*** RECORD EXTRACTS Section Begins ***
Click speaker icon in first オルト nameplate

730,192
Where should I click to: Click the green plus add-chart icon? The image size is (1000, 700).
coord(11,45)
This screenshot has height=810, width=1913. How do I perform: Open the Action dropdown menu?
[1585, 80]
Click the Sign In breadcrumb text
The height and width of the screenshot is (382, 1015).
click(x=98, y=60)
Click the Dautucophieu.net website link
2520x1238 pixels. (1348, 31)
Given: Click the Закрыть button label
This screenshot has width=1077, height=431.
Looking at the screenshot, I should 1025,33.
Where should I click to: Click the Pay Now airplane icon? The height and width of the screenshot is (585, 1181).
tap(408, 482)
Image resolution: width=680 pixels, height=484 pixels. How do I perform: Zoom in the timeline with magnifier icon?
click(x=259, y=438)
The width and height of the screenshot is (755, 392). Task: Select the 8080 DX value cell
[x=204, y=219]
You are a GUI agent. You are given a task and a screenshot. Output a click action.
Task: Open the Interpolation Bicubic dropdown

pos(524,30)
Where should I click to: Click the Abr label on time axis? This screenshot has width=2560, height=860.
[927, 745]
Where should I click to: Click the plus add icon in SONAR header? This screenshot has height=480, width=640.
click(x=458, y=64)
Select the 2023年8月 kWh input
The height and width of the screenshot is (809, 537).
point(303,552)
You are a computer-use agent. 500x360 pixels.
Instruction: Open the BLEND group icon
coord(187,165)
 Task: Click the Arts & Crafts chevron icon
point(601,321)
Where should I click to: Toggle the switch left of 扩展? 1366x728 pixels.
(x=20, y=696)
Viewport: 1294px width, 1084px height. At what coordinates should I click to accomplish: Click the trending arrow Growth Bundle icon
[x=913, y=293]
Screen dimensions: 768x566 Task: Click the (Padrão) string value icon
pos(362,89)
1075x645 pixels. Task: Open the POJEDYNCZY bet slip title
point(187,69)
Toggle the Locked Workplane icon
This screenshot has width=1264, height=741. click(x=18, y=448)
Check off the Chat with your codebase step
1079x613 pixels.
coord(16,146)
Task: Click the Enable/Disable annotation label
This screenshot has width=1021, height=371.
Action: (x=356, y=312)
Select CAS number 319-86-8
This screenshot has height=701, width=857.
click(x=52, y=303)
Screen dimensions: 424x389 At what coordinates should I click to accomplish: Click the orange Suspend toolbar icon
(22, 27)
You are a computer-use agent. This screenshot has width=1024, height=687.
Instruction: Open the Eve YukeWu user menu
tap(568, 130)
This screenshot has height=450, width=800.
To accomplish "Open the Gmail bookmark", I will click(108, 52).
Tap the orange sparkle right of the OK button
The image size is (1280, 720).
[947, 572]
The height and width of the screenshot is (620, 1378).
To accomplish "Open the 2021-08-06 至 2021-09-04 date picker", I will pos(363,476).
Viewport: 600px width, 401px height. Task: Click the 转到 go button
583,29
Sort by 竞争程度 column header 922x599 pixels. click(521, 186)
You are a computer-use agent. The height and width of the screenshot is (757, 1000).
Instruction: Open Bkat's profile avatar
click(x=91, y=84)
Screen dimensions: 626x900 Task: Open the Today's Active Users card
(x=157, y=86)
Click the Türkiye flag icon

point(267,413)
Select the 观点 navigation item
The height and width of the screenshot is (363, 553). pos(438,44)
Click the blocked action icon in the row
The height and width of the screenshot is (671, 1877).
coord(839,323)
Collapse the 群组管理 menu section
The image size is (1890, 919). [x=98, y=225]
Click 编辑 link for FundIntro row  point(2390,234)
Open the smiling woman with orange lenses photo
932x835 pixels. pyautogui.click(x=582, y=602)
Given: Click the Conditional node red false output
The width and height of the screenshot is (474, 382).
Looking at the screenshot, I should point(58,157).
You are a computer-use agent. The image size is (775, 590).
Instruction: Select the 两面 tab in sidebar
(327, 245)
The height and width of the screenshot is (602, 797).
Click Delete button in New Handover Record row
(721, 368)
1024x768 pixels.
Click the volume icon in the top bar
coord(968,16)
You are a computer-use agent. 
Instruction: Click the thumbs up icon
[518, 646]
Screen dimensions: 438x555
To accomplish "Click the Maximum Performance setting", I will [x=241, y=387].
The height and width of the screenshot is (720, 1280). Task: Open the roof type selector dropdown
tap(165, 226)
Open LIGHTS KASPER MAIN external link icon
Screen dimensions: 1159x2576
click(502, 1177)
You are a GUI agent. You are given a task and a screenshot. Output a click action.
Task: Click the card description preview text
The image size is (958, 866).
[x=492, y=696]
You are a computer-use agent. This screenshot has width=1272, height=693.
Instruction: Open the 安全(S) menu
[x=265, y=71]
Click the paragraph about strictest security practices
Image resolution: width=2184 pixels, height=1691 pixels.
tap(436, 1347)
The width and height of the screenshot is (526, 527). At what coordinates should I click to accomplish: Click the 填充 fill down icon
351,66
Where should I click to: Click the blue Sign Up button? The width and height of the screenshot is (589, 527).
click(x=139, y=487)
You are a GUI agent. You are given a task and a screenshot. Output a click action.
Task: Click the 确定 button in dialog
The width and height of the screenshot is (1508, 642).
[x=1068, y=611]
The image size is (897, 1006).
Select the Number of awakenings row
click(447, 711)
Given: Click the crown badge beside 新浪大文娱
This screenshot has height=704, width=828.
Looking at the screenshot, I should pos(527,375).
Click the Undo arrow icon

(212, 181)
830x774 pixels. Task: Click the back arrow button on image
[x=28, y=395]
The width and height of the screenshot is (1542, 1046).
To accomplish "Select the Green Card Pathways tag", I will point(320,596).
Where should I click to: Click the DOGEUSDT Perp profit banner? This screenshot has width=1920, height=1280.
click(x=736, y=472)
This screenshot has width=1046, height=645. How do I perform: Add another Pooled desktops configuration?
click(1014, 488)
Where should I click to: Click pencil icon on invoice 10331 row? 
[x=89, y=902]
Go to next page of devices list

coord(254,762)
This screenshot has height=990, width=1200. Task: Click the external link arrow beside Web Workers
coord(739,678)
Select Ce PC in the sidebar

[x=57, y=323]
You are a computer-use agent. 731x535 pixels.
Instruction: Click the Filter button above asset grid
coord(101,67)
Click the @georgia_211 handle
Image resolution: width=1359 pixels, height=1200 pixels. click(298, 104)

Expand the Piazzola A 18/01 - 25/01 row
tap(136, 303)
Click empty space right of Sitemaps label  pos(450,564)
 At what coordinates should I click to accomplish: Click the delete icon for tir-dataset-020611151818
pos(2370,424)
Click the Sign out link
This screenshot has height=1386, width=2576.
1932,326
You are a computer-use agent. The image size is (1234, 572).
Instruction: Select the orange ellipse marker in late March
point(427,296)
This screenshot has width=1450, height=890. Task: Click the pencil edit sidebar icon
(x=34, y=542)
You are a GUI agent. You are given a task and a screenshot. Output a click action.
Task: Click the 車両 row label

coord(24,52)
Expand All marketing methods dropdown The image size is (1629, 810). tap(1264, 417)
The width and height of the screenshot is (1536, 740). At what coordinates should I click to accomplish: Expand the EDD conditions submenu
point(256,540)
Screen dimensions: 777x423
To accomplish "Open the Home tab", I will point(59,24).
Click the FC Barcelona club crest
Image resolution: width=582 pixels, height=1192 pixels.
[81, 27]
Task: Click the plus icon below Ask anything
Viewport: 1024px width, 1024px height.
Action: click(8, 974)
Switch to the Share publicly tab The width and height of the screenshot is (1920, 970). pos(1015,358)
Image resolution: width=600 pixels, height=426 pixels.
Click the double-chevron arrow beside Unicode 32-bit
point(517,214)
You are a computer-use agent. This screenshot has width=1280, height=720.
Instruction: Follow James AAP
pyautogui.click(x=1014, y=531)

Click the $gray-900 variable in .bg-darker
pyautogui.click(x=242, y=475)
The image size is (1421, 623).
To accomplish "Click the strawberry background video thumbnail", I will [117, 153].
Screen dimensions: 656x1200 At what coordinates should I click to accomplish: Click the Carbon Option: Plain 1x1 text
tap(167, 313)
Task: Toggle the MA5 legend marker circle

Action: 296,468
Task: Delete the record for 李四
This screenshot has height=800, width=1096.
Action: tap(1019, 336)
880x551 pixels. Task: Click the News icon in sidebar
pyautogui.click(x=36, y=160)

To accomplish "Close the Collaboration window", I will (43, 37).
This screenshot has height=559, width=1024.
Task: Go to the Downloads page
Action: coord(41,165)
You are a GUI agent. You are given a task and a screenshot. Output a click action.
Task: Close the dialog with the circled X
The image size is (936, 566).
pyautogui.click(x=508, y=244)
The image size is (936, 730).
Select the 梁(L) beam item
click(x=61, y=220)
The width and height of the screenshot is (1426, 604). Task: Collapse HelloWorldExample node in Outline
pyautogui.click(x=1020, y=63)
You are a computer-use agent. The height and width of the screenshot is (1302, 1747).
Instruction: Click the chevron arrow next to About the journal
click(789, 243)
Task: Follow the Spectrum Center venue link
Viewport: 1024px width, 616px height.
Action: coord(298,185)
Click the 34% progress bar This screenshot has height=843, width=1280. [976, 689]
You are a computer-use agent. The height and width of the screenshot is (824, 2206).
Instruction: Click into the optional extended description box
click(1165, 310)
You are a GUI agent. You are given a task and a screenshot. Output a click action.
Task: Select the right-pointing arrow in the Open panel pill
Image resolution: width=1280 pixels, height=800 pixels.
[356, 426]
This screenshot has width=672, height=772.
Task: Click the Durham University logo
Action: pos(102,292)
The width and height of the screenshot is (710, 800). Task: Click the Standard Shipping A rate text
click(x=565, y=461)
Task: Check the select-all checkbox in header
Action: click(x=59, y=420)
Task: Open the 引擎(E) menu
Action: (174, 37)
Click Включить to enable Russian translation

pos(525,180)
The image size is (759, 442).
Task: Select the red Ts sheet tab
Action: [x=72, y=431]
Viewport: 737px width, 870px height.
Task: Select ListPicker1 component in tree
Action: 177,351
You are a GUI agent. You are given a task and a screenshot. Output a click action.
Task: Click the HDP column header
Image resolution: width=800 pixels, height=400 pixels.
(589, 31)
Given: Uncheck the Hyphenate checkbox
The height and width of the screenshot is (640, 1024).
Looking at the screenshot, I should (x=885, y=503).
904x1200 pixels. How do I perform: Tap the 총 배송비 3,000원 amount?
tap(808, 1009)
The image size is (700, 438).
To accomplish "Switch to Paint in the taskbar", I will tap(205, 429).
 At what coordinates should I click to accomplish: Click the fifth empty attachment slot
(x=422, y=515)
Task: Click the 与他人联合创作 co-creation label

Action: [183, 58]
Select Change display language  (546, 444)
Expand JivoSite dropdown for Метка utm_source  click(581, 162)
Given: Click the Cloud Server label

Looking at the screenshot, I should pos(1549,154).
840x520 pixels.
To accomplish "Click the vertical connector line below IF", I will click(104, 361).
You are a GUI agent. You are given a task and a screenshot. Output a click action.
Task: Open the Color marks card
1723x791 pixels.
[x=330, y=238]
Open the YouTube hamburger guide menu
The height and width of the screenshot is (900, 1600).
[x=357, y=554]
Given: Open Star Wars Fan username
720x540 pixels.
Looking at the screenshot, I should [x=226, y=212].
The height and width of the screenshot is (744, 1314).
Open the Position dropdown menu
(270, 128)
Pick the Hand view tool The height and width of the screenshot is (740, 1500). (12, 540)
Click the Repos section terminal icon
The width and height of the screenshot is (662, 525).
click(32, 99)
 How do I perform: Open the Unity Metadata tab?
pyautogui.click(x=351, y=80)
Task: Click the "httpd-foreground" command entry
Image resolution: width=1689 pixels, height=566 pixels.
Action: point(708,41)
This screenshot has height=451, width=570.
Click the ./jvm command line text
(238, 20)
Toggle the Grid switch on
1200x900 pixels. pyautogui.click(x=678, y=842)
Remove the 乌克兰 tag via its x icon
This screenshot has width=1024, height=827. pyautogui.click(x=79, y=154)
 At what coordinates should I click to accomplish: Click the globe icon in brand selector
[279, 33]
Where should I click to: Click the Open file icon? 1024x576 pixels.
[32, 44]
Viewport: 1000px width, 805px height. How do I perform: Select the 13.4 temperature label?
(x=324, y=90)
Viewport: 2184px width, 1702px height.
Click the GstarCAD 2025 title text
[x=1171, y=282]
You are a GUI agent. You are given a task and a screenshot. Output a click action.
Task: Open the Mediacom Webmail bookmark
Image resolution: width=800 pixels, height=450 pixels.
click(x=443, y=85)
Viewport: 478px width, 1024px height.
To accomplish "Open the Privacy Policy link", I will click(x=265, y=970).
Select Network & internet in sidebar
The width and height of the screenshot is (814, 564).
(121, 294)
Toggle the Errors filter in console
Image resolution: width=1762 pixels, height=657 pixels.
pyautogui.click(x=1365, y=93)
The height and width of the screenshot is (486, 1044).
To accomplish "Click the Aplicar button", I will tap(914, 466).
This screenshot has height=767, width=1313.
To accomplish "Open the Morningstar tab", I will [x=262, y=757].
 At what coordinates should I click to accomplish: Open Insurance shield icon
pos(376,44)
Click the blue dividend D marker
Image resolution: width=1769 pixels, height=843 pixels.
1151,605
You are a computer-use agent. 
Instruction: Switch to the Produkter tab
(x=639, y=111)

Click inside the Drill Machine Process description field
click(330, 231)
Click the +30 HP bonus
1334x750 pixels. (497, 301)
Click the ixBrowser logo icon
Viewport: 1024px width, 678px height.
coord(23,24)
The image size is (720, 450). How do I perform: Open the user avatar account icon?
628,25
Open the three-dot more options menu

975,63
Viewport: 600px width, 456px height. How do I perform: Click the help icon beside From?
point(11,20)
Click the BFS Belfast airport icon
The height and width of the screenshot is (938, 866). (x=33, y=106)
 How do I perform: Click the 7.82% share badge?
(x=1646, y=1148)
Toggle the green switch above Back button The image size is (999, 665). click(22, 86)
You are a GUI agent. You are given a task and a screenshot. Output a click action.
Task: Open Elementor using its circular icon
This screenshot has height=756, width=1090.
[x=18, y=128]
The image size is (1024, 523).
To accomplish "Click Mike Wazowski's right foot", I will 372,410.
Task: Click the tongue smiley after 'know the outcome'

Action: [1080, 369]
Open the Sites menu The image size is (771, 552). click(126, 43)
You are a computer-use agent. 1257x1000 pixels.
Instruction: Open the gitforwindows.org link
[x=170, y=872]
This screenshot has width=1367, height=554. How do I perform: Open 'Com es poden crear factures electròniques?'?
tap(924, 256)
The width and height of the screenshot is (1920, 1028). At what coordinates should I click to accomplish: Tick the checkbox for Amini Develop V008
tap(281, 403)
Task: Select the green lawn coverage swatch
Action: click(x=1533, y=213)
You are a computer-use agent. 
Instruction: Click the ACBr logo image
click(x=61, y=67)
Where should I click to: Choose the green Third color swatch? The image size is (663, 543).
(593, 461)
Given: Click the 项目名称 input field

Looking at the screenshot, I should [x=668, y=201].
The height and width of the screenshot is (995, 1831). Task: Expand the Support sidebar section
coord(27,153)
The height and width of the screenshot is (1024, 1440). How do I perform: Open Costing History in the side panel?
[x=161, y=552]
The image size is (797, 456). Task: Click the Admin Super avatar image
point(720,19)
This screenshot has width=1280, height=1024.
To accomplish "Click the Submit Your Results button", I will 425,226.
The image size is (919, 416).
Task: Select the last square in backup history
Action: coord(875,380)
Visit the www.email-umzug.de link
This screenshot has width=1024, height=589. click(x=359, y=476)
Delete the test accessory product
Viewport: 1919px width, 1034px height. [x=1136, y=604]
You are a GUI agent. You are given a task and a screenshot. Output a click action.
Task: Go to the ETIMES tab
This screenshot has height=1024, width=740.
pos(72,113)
*** RECORD EXTRACTS Section Ends ***
**EXERCISE INSTRUCTIONS**.
Write out, from the lines above, only those from the line with "Task: Click the 車両 row label" to the line with "Image resolution: width=600", exactly as given, including the first and the last.

**EXERCISE RESPONSE**.
Task: Click the 車両 row label

coord(24,52)
Expand All marketing methods dropdown The image size is (1629, 810). tap(1264, 417)
The width and height of the screenshot is (1536, 740). At what coordinates should I click to accomplish: Expand the EDD conditions submenu
point(256,540)
Screen dimensions: 777x423
To accomplish "Open the Home tab", I will point(59,24).
Click the FC Barcelona club crest
Image resolution: width=582 pixels, height=1192 pixels.
[81, 27]
Task: Click the plus icon below Ask anything
Viewport: 1024px width, 1024px height.
Action: click(8, 974)
Switch to the Share publicly tab The width and height of the screenshot is (1920, 970). pos(1015,358)
Image resolution: width=600 pixels, height=426 pixels.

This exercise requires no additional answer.